The Organization for Economic Cooperation and Development (OECD) report on biofuels policies out this week claims that that biofuel production “has a limited impact on reducing greenhouse gases and improving energy security, and has a significant impact on world crop prices.” However, an analysis of the findings indicates the opposite.
According to a review of the report by the Renewable Fuels Association, the “OECD data does not support the conclusions of the report or a call by OECD officials for a moratorium on biofuels.”
For instance, OECD credits ethanol produced from corn starch with a 30% reduction in greenhouse gas
(GHG) emissions if using natural gas, and a 50% reduction in GHG if the facility is powered by biomass.

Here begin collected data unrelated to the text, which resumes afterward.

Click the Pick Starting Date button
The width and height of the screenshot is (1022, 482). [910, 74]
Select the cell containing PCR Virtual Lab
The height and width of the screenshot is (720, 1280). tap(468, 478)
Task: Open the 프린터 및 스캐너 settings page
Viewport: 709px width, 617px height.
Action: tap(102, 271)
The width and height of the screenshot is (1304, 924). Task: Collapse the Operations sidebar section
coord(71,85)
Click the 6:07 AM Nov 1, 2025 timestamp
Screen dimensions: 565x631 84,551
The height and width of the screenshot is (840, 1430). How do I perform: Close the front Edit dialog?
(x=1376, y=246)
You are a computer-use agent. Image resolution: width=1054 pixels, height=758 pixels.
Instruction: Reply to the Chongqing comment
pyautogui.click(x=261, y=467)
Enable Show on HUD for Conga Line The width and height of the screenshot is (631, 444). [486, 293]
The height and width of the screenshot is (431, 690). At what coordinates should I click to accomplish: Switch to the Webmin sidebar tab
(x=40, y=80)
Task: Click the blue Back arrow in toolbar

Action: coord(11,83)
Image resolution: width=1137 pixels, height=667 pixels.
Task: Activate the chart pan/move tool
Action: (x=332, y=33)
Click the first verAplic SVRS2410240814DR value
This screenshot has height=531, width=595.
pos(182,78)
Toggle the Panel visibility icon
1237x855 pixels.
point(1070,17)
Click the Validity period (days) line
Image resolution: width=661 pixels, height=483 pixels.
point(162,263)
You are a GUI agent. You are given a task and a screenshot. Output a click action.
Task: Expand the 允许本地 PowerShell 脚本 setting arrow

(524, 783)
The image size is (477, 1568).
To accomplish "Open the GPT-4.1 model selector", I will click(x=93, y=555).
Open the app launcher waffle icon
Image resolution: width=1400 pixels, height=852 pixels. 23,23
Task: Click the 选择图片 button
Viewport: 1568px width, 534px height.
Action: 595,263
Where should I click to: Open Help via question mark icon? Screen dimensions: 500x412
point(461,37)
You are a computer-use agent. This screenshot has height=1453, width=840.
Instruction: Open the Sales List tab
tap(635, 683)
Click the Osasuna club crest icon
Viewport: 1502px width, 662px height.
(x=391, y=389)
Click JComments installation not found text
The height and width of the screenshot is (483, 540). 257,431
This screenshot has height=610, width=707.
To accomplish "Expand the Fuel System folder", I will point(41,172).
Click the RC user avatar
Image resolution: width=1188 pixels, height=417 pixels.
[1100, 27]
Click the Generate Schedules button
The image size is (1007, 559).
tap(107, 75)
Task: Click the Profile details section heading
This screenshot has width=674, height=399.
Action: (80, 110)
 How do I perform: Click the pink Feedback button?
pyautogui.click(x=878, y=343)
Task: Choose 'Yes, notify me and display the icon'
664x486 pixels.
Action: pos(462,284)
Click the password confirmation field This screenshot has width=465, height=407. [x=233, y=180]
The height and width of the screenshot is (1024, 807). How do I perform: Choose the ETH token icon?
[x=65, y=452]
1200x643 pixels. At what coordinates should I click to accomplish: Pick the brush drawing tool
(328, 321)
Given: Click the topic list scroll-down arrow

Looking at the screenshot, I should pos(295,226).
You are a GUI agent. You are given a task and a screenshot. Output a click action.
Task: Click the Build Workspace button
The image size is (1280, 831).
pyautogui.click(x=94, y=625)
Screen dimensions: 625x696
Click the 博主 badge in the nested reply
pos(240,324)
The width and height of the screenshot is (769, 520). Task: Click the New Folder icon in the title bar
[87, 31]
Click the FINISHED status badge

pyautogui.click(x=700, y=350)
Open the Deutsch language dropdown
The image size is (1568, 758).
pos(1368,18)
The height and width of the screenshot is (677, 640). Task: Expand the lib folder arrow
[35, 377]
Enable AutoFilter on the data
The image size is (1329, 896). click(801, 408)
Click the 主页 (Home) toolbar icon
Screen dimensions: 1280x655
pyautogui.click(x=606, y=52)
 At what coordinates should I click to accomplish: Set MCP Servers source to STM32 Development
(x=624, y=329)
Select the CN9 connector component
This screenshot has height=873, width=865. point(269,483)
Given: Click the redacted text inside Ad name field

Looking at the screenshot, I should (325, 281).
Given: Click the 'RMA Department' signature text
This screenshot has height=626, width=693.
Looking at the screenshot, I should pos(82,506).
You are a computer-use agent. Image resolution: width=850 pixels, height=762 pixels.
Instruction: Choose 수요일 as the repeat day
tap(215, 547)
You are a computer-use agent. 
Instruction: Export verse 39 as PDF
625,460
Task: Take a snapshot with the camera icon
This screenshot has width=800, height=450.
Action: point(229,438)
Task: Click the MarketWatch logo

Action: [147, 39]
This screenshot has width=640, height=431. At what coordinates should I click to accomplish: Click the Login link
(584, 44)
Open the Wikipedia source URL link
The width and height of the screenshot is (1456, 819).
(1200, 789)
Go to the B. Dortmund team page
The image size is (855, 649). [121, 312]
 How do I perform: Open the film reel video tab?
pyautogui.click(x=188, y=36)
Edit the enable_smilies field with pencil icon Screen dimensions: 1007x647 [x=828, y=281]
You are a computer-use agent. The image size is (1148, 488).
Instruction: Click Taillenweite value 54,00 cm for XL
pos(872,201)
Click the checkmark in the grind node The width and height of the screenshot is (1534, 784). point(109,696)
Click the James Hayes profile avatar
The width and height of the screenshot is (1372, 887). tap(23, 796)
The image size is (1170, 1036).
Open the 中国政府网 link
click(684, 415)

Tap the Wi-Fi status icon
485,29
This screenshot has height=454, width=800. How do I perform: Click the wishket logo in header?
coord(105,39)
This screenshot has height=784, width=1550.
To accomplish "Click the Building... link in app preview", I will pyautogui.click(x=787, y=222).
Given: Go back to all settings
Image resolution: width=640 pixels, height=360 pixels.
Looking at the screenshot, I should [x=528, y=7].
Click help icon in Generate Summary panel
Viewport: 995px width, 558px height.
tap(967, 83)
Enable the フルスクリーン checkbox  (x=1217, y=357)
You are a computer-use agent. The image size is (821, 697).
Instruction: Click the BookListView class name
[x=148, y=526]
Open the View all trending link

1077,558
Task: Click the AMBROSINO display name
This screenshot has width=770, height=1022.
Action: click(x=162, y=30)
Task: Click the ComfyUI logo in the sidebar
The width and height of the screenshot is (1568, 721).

Based on this finding, a moratorium is not warranted.
In addition, the modeling included in the report suggests that a 28% drop in world oil prices would cause a 12% reduction in world coarse grain prices ($0.75 per bushel in the case of corn today), underscoring the fact that skyrocketing oil prices are the largest driver behind increasing grain prices. By contrast, removing biofuel mandates like the Renewable Fuels Standard (RFS) would reduce coarse grain prices by just 1% ($0.06 per bushel of corn). Even abandoning all biofuels policies would only yield an average coarse grain price reduction of 7% ($0.45 per bushel).